Mixed Quartet.........."The Vacant Chair"
    Misses Azele Bullard and Grace McKee,
        Messrs. Woodruff and Ruble.
Male Quartet, "Sweetest Flower that Grows"
    Vocal Solo.........."My Own United States"
        Miss Alma Bachman
    Choruses (a) "The Miller's Wooing."
                    (b) "The Bridal Chorus."
Mixed Quartet.........."Sleep, Forgotten Heroes"
    Misses Helen Connelly and Grace McKee,
        Messrs. Ray Chapman and Emil Vaas.
Selections from "The Chocolate Soldier"....
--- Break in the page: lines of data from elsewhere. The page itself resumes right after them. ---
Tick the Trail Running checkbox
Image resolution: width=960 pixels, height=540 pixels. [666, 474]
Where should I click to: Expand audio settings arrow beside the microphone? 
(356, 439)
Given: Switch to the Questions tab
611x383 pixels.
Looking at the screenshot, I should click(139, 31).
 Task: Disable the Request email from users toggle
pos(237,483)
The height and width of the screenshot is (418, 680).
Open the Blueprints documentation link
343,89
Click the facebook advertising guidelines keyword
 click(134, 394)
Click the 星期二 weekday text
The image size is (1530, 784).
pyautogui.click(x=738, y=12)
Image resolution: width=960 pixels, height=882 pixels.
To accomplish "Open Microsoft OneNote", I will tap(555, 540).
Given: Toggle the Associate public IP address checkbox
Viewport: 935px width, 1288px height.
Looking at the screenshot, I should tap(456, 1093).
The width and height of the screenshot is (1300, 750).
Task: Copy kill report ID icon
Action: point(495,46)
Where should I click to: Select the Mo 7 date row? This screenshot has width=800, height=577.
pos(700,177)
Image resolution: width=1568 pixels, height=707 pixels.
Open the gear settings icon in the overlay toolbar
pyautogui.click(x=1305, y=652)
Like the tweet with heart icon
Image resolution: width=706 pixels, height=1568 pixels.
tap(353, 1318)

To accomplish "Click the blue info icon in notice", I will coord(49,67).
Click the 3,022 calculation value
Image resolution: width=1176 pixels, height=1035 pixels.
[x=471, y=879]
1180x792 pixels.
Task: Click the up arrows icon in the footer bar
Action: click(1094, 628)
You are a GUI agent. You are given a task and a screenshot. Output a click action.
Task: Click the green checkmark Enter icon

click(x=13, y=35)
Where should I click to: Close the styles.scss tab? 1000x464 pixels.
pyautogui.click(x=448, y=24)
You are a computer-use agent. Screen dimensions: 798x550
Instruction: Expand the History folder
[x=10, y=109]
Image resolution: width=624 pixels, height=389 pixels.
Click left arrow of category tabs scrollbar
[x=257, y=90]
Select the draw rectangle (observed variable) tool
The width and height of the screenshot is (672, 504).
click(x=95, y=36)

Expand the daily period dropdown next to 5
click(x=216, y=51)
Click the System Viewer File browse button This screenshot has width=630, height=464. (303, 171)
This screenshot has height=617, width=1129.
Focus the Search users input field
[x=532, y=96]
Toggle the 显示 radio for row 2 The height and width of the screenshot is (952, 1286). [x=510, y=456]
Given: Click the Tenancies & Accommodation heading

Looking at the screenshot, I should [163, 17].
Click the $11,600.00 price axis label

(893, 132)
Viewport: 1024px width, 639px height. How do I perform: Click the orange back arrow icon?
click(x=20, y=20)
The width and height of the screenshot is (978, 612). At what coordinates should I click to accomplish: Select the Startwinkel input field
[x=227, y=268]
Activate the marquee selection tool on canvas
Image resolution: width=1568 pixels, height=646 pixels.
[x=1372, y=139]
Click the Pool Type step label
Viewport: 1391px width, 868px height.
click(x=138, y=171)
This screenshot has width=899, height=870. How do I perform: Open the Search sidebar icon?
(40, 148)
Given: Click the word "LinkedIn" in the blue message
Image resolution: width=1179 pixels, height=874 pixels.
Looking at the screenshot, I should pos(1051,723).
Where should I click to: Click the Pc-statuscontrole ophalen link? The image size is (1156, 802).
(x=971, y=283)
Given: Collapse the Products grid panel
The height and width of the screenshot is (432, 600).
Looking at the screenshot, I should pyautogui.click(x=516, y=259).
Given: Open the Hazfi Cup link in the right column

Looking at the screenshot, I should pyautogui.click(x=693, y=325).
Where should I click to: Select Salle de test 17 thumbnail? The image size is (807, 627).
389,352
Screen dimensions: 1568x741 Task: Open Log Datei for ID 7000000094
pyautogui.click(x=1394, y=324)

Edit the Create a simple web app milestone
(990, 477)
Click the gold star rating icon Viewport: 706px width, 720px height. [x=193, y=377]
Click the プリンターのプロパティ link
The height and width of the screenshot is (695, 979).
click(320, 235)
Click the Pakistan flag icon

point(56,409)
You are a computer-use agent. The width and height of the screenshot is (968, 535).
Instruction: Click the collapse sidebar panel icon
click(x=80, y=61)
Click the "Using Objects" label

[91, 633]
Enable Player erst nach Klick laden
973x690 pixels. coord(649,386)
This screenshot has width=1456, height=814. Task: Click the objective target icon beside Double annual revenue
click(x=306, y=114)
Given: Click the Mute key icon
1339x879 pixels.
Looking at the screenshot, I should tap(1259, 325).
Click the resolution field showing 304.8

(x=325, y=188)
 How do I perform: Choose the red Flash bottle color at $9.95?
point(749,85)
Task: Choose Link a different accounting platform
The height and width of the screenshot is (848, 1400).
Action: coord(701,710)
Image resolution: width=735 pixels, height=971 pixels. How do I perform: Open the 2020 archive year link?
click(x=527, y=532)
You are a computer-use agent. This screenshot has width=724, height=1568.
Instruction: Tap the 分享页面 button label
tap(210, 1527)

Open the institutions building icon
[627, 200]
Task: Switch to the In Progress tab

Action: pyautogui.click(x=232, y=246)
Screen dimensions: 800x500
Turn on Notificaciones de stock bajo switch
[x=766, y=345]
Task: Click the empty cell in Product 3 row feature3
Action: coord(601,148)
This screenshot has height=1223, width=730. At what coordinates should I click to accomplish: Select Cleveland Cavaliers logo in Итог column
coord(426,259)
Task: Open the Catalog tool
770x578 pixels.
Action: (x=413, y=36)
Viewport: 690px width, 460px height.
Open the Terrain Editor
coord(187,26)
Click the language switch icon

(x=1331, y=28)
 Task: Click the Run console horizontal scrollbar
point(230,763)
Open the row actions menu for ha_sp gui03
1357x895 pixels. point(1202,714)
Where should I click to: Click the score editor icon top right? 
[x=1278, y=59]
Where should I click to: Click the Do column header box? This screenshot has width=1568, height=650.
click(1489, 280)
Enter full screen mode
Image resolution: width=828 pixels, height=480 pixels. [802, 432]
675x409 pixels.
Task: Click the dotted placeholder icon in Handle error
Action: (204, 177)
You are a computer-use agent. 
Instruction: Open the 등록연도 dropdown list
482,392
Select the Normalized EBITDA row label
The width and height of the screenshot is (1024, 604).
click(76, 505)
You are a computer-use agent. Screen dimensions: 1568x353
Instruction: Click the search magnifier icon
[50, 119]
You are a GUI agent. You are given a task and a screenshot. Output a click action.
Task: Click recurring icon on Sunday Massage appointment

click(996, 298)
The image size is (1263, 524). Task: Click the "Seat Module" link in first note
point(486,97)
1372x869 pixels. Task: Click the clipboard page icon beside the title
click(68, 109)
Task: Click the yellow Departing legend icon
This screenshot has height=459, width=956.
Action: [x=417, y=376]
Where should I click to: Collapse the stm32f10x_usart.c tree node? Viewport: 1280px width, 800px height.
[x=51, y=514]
...........................High School Orchestra
Mandolin Duet. Morgan Taylor and Cassius Evans
Double Quartet.........."My Native Land"
    Misses Bullard, Connelly, McKee, Nay,
        Messrs. Chapman, Woodruff, Vaas, Ruble.
Addresses..........Veterans of G. A. R.
    Choruses (a)"America."
.....................(b) "Star Spangled Banner."
    Quite a number of visitors were present, and in all, the afternoon was an enjoyable one.